In which of the following cases is there no continuous function from the set $S$ onto the set $T$?

Question

In which of the following cases is there no continuous function $f$ from the set $S$ onto the set $T$ ?

a. $S =[0,1], T = \mathbb R$

b. $S = (0,1), T = \mathbb R$

c. $S = (0,1), T = (0,1)$

d. $S = \mathbb R, T = (0,1)$

(a) is correct, since the continuous image of a compact set is compact, and $\mathbb R$ is not compact.

(c) is incorrect, since the continuous preimage of an open set is open.

Now in (d) I'm confused. $\mathbb R$ is both open and closed, so if we treat $\mathbb R$ in (d) as an open set, then (d) should be incorrect.

Am I right?

Answer 1

$f(x)=\tan(-\frac {\pi} 2+{\pi} x)$ is a homeomorphism from $(0,1)$ to $\mathbb R$. Does this give you the answer to b) and d)? The correct argument for c) is to say that the identity map is a continuous map. Your argument is not correct.

Answer 2

(a) This is the correct choice. There is no continuous function from [0,1] onto $\mathbb R$, because [0,1] is compact and $\mathbb R$ is not, as you said.

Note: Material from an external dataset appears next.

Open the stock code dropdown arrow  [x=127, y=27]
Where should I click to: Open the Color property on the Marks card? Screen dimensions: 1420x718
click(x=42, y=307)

(b) Incorrect that there is no continuous function. $f(x)=$ ${{2x-1}}\over{x(x-1)}$ is a continuous function from (0,1) onto $\mathbb R$.

(c) Incorrect that there is no continuous function. $f(x)=x$ is a continuous function from (0,1) onto itself.

(d) Incorrect that there is no continuous function. Inverse of (b).